Saved data entries:
· · · · ·
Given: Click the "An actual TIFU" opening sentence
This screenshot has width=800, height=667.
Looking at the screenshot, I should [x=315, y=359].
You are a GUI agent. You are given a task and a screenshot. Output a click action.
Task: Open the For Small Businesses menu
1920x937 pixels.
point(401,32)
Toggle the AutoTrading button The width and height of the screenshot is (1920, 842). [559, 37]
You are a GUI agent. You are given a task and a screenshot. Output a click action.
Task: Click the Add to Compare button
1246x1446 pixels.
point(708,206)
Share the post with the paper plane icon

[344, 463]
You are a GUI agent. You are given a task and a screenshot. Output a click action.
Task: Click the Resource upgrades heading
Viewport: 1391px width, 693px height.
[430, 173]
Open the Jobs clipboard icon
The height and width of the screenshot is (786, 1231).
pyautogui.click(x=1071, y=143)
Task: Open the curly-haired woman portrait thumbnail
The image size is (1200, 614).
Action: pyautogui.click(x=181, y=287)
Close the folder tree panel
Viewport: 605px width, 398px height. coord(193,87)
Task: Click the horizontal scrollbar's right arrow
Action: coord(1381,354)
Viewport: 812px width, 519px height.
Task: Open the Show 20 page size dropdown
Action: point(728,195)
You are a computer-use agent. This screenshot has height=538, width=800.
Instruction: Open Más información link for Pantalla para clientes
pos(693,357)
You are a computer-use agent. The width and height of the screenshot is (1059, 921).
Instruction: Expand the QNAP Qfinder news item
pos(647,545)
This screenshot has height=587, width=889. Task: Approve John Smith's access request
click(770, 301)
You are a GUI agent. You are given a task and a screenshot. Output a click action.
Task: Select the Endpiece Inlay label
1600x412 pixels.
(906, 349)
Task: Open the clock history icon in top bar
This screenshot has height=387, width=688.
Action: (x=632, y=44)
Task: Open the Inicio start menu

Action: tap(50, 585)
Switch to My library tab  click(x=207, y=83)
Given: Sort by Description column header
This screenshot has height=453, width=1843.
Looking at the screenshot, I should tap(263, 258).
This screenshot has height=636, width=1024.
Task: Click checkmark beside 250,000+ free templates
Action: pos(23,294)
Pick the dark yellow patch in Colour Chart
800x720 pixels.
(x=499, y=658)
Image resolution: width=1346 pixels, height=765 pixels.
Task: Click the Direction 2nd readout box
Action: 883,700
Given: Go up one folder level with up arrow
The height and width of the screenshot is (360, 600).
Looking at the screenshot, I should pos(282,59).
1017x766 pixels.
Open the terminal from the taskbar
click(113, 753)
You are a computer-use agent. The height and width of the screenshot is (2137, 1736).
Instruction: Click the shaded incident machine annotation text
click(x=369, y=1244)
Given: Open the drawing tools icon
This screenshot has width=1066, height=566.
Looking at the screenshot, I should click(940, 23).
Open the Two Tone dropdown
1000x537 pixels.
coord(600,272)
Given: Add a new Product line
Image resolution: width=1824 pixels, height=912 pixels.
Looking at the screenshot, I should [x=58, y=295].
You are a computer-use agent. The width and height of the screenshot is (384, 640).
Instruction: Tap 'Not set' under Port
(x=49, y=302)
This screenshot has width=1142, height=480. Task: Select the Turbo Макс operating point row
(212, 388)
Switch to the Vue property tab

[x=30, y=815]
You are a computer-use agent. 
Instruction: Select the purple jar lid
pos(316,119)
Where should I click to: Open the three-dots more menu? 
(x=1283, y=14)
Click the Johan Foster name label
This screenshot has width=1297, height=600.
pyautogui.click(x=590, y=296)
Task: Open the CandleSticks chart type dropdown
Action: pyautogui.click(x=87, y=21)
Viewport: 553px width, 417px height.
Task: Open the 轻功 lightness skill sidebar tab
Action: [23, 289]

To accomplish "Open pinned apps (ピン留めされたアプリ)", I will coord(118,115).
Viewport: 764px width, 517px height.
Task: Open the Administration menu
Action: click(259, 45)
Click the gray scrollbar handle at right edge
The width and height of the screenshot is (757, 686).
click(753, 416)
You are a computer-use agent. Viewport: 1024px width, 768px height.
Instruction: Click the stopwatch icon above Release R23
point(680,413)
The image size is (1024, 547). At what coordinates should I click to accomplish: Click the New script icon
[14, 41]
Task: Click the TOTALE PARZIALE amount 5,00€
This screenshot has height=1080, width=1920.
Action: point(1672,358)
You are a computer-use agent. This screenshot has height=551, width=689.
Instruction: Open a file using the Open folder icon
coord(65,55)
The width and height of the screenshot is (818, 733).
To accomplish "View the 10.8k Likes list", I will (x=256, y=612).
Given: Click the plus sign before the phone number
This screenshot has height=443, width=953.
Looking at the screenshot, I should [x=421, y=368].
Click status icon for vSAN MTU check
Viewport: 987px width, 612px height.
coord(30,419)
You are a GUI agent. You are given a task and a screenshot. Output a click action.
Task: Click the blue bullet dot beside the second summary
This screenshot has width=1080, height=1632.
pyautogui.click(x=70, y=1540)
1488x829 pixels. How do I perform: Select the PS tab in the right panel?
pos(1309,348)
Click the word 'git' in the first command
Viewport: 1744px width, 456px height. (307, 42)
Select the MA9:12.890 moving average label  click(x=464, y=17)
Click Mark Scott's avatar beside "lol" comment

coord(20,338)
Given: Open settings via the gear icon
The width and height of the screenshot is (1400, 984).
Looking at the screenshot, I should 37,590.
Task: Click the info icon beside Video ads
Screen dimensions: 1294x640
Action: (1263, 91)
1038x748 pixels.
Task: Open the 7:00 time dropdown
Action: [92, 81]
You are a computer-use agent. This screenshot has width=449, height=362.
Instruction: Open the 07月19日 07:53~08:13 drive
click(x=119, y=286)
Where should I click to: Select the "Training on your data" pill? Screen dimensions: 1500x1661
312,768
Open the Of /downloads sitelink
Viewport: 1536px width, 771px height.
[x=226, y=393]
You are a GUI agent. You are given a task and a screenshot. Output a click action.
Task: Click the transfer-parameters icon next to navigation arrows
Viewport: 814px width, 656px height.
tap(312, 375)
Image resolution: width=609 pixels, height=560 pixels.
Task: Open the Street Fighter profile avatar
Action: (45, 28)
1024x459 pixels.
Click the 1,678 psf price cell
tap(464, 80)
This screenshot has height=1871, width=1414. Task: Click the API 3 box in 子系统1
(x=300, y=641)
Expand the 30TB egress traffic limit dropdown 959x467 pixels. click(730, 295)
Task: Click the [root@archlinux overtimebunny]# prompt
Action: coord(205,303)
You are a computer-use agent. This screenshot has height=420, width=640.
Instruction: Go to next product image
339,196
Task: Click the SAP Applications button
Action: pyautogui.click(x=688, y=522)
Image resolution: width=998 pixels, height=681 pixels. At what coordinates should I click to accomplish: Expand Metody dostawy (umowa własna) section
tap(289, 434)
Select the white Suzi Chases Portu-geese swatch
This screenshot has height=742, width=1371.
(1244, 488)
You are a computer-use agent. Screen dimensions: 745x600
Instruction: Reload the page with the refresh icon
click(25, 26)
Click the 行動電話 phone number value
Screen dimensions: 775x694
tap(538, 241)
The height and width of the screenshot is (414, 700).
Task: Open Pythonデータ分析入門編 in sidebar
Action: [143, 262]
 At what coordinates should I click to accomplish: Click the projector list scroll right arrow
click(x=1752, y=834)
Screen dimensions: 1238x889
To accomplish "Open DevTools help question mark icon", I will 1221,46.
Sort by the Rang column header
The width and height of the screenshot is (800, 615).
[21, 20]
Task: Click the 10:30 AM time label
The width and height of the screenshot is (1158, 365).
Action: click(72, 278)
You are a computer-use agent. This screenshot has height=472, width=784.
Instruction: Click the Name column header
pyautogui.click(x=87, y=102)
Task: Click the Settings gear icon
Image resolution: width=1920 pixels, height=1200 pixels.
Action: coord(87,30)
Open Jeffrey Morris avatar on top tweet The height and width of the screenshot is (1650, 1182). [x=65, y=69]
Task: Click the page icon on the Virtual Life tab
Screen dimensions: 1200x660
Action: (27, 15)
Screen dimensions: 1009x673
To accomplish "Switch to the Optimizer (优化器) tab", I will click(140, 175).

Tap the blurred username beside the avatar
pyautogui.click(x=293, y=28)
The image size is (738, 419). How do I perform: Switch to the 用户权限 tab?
· · · · ·
*Task objective*: Copy every line above that includes the string "gear".

*Solved problem*:
Given: Open settings via the gear icon
Task: Click the Settings gear icon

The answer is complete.